ADVISORY CONSULTATION ON ACP SUGAR POLICY AND TRADE

13-14 September 1999 (M'babane, Swaziland)

POLICY SCENARIOS FOR FUTURE NEGOTIATIONS

40. The Consultation considered the implications of various trade policy scenarios on the world sugar market and developing and ACP countries. The various scenarios were estimated using a detailed economic model of the world sugar economy (supply/demand relationships for 42 countries/regions). The scenarios included the impact of:

  • URA to 2000,

  • continuation of the URA to 2005 (without any other policy changes),

  • global trade liberalization (uniform elimination of tariffs across countries) with EC preferences and USA quota remaining in effect,

  • partial trade liberalization (20 percent uniform reduction in tariffs across countries) with EC preferences and USA quota remaining in effect,

  • complete trade liberalization in developed (industrialized) countries only,

  • partial trade liberalization in developed countries only,

  • complete trade liberalization in major developing countries (Brazil, China, Indonesia, and Republic of Korea) only, and

  • effects on ACP and developing countries of complete and partial elimination of EC preferences and United States Tariff Rate Quota (TRQ).

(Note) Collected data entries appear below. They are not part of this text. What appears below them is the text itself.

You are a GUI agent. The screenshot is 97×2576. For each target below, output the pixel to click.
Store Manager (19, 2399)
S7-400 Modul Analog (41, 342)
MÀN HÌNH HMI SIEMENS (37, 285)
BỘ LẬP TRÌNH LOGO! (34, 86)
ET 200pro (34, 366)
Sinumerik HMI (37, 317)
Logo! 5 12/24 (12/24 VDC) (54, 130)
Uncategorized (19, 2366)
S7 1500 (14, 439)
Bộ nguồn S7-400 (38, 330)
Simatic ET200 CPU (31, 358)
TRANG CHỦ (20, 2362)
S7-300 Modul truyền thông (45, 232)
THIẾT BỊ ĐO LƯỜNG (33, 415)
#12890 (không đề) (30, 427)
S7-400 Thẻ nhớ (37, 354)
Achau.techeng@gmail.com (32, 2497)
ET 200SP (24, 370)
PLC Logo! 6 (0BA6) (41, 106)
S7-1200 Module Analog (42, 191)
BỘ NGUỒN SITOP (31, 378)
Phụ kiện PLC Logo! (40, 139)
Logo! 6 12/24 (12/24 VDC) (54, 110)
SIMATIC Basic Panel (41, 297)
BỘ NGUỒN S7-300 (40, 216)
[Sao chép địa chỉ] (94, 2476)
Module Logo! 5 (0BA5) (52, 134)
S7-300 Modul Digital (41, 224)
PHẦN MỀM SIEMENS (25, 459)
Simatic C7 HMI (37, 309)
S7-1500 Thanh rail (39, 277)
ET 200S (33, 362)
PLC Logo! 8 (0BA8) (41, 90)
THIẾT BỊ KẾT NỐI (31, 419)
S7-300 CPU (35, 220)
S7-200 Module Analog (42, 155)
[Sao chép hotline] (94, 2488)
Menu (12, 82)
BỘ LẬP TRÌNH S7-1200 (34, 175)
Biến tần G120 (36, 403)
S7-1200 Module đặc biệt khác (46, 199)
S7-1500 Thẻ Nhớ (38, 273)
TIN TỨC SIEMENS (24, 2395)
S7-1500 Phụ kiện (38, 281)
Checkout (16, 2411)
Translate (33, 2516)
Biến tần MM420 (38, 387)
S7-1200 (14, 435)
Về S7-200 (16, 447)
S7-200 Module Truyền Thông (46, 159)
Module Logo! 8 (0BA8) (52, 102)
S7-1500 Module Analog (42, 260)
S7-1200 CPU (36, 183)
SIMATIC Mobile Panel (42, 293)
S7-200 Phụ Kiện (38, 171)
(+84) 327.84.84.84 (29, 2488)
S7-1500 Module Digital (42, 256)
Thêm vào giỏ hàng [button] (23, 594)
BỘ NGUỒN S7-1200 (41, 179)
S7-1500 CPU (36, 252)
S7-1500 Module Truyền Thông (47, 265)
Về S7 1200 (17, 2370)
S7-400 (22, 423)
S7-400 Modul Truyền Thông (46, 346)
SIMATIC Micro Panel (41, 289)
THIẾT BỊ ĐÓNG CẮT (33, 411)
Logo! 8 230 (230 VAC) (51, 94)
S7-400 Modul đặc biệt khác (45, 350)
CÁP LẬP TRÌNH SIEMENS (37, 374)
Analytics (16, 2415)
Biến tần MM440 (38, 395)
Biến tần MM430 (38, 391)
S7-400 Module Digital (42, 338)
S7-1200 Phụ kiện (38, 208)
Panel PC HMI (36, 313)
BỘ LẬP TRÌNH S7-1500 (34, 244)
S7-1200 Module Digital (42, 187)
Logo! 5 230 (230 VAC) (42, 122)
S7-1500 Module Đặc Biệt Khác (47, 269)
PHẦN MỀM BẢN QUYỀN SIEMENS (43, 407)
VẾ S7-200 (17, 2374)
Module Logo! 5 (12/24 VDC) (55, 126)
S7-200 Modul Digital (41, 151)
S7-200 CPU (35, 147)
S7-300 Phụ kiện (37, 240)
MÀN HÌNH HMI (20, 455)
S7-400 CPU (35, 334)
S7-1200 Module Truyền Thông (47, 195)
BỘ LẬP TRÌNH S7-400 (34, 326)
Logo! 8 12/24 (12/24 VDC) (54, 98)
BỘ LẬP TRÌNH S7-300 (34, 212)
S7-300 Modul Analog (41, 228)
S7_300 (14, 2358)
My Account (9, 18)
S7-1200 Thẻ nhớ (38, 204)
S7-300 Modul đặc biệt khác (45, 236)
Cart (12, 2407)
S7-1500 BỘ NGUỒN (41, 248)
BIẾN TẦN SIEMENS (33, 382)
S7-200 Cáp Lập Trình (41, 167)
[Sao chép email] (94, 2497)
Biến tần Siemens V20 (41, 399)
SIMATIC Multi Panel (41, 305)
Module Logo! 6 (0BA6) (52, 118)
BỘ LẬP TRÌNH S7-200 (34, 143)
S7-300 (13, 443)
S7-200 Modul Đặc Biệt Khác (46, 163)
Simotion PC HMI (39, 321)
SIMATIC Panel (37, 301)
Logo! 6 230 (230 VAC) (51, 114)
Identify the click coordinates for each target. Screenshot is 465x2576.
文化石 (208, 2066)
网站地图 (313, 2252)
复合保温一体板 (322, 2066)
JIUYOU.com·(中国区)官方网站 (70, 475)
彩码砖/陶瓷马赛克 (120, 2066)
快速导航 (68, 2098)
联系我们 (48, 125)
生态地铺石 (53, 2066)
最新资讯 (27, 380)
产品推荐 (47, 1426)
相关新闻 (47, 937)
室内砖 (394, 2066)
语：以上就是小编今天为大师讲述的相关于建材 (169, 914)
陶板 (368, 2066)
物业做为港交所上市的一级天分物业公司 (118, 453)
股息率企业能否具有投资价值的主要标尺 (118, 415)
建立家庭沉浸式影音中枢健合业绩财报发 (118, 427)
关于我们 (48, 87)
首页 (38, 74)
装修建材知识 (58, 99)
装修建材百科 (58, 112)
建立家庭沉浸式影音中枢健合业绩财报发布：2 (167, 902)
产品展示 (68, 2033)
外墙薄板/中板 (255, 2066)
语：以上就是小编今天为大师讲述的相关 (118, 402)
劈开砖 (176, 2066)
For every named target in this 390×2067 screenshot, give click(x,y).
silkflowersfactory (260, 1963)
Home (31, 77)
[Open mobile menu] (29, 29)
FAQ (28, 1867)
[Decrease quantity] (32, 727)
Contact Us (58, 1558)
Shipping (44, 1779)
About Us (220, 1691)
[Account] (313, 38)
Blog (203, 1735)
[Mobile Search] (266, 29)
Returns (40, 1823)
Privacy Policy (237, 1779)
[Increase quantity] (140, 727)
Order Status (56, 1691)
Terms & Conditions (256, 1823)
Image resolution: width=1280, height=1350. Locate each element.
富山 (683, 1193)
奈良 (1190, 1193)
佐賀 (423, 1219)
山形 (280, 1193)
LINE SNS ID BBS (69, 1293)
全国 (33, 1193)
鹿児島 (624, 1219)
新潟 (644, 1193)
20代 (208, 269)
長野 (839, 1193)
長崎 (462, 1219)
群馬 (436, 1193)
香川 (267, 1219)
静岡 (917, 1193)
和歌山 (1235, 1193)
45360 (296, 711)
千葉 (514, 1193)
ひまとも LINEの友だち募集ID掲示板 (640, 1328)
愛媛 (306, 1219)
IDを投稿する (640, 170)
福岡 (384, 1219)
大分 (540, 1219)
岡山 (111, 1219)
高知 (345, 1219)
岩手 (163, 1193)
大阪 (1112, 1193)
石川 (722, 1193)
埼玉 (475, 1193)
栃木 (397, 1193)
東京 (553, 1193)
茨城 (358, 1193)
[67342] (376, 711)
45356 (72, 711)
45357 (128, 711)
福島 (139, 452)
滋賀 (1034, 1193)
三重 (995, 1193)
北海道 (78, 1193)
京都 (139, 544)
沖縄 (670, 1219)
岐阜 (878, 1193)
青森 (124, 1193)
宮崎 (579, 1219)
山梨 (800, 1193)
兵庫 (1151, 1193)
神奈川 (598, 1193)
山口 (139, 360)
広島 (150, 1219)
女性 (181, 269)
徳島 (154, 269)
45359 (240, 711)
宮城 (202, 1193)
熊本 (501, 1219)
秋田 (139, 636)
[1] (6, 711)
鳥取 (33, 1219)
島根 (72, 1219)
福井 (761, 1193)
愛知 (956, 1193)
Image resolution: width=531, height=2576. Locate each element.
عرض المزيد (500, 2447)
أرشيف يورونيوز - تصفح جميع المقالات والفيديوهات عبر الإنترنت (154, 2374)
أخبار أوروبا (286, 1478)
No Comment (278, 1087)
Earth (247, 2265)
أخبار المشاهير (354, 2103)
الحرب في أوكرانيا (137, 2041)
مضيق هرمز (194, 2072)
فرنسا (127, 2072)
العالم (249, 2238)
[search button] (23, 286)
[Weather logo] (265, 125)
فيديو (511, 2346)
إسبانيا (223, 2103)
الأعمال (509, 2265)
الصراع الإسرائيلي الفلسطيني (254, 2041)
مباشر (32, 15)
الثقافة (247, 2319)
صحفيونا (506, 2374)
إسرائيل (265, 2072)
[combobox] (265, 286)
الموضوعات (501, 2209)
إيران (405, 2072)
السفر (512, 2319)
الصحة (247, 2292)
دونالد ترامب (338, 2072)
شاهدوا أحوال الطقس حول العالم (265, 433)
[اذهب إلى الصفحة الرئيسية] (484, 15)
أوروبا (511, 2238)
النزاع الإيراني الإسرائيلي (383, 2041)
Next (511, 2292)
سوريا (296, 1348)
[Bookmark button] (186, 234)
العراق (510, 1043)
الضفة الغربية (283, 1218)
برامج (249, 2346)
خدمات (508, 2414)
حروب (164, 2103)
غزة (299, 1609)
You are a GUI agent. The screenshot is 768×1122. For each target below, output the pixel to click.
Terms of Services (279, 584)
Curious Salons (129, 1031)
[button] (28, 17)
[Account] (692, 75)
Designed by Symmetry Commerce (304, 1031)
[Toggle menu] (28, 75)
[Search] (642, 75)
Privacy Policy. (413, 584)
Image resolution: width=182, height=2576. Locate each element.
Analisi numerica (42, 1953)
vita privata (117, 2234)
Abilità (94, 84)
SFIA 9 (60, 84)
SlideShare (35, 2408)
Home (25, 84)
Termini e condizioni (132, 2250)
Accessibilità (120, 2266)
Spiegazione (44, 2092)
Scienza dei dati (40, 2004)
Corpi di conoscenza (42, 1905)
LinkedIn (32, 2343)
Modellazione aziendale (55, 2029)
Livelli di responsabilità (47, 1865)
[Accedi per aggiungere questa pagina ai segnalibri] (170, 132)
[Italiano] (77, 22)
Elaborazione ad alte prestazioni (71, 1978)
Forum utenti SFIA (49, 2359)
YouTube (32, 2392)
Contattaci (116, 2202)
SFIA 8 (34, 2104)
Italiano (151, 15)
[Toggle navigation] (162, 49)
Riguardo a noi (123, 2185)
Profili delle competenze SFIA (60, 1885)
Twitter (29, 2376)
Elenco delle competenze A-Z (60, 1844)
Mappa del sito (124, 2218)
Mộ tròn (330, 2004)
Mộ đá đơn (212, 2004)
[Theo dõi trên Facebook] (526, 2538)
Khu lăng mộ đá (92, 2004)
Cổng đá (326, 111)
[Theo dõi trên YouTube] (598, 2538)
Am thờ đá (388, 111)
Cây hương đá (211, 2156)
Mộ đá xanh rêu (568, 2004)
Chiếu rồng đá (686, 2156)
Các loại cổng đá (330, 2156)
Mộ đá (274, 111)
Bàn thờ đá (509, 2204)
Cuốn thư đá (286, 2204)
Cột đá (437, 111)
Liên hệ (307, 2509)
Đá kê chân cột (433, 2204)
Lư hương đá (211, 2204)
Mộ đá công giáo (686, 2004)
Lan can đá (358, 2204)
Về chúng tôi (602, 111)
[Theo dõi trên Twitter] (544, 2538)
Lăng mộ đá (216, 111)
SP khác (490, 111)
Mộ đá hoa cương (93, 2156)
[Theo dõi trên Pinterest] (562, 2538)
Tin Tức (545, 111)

41. The impact of the URA was expected to raise the world sugar price by 7 percent compared to no change in tariffs (equivalent to saying that the world sugar price would be 7 percent lower without URA). With the continuation of the URA to 2005 (no changes in current policies), the price was projected to decline by 3 percent in real terms from 2000. With complete global trade liberalization (uniform elimination of tariffs across countries), the world sugar price would increase by 43.2 percent compared to the baseline of continuation of the URA through 2005. The reason the world price would rise was because consumption would increase in many countries because of lower internal prices, hence stimulating world import demand. The USA, Japan, and India would exhibit the largest increases in imports as a result of global trade liberalization because of relatively high consumer response to price changes in those countries. With the world sugar price around US cents 6.5 per pound, this means complete trade liberalization could raise the world price to a little over US cents 9 per pound from its present level. This would not, however, necessarily prevent the long-term secular decline in sugar prices, but would rather represent a once and for all increase in the world price as a result of eliminating trade distortions.

42. With partial global trade liberalization, prices would increase 6.2 percent compared to the baseline for 2005. With complete trade liberalization in industrialized countries, price would increase 9.8 percent in developed countries and 16.7 percent in developing countries. However, partial trade liberalization prices would remain relatively unchanged. As in the case of complete global trade liberalization, the price changes would be once and for all and would not necessarily affect the secular decline in sugar price witnessed in the past several decades.

43. ACP countries as a group could gain from trade liberalization only if there were complete or partial global trade liberalization across all countries, and under complete or partial trade liberalization in major developing countries (in all cases with preferences and TRQ remaining in effect). The reason this would occur was because, under either global unilateral trade liberalization or unilateral trade liberalization in the major developing countries, the EC internal price would not be eroded because of relatively higher protection rates in other countries, a reduction of which would have had dramatic effects on the world price. ACP countries would suffer price erosion under all other scenarios. Export earnings would fall by 7 percent and 18 percent, respectively, with partial and complete elimination of EC preferences and the United States TRQ. The greatest price decline would occur if trade were completely liberalized in the developed countries only, about 29 percent, but not in developing countries.

44. How individual ACP countries would be affected by trade liberalization would depend upon their reliance on preferential and TRQ arrangements as well as on their initial levels of protection. Countries with more dependence on the EC and USA markets and with higher levels of protection would be more likely to lose under all the scenarios. Those countries whose levels of protection were below that of the average of all ACP countries would experience gains and losses similar to that of the ACP countries in the aggregate. Clearly those countries that were more dependent on EC and USA markets would be more vulnerable to trade liberalization where there was price erosion in the EC and USA markets.

45. Removal of trade barriers within common trading areas (e.g., NAFTA, MERCOSUR, APEC, and ASEAN) could adversely affect exports of ACP countries. Full implementation of NAFTA by 2008 could limit access to the United States market by ACP countries. If Mexico expanded its exports to the United States and the United States retained its current TRQ system, then Mexico could displace some ACP suppliers.

46. The four main conclusions of the study were as follows:

  • ACP sugar exporting countries would likely continue to experience price erosion, even if preferences and the TRQ were maintained.

  • Trade liberalization would have to be substantial and across all countries with preferences maintained in order for the ACP countries to benefit.

  • Regional free trade areas, especially NAFTA, posed a threat to the competitive position of ACP countries and could lead to further price erosion.

  • ACP countries could benefit from further trade liberalization in the major developing countries (especially China and India), but they would lose if only industrialized countries (especially the EC and USA) liberalized trade.